[Records contained in a dataset]
════════════════
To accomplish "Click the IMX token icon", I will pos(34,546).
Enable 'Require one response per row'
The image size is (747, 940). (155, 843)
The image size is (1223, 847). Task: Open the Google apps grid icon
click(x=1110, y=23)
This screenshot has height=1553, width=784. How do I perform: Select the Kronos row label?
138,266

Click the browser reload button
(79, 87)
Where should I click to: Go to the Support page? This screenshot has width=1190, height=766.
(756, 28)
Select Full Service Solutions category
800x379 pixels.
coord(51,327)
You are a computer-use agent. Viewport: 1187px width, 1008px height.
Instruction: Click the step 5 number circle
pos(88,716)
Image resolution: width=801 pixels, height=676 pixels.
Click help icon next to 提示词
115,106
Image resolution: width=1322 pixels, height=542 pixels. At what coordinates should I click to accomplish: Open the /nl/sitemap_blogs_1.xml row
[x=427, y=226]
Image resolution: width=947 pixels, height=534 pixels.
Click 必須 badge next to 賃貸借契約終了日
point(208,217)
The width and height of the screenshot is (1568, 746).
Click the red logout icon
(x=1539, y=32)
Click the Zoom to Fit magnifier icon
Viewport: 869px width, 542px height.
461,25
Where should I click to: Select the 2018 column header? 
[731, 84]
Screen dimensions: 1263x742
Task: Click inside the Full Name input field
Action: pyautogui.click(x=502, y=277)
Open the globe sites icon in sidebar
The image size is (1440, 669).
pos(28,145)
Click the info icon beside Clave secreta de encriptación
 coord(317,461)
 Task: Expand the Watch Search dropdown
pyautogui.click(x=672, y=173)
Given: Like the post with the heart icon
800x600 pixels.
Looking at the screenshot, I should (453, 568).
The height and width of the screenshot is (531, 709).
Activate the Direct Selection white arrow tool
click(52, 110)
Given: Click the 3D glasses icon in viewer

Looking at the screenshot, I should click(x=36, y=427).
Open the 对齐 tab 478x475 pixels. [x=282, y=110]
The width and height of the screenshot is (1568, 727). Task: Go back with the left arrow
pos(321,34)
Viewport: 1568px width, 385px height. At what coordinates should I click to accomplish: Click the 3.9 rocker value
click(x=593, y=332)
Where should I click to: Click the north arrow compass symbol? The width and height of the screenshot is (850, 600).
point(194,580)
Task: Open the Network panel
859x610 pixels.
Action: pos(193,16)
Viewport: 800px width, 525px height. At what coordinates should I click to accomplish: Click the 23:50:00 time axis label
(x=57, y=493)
════════════════
● How to complete this task
Start with the line that contains "Image resolution: width=947", end with the last line of the entries, and please retype every line in that span exactly, with no others.

● Task answer
Image resolution: width=947 pixels, height=534 pixels.
Click 必須 badge next to 賃貸借契約終了日
point(208,217)
The width and height of the screenshot is (1568, 746).
Click the red logout icon
(x=1539, y=32)
Click the Zoom to Fit magnifier icon
Viewport: 869px width, 542px height.
461,25
Where should I click to: Select the 2018 column header? 
[731, 84]
Screen dimensions: 1263x742
Task: Click inside the Full Name input field
Action: pyautogui.click(x=502, y=277)
Open the globe sites icon in sidebar
The image size is (1440, 669).
pos(28,145)
Click the info icon beside Clave secreta de encriptación
 coord(317,461)
 Task: Expand the Watch Search dropdown
pyautogui.click(x=672, y=173)
Given: Like the post with the heart icon
800x600 pixels.
Looking at the screenshot, I should (453, 568).
The height and width of the screenshot is (531, 709).
Activate the Direct Selection white arrow tool
click(52, 110)
Given: Click the 3D glasses icon in viewer

Looking at the screenshot, I should click(x=36, y=427).
Open the 对齐 tab 478x475 pixels. [x=282, y=110]
The width and height of the screenshot is (1568, 727). Task: Go back with the left arrow
pos(321,34)
Viewport: 1568px width, 385px height. At what coordinates should I click to accomplish: Click the 3.9 rocker value
click(x=593, y=332)
Where should I click to: Click the north arrow compass symbol? The width and height of the screenshot is (850, 600).
point(194,580)
Task: Open the Network panel
859x610 pixels.
Action: pos(193,16)
Viewport: 800px width, 525px height. At what coordinates should I click to accomplish: Click the 23:50:00 time axis label
(x=57, y=493)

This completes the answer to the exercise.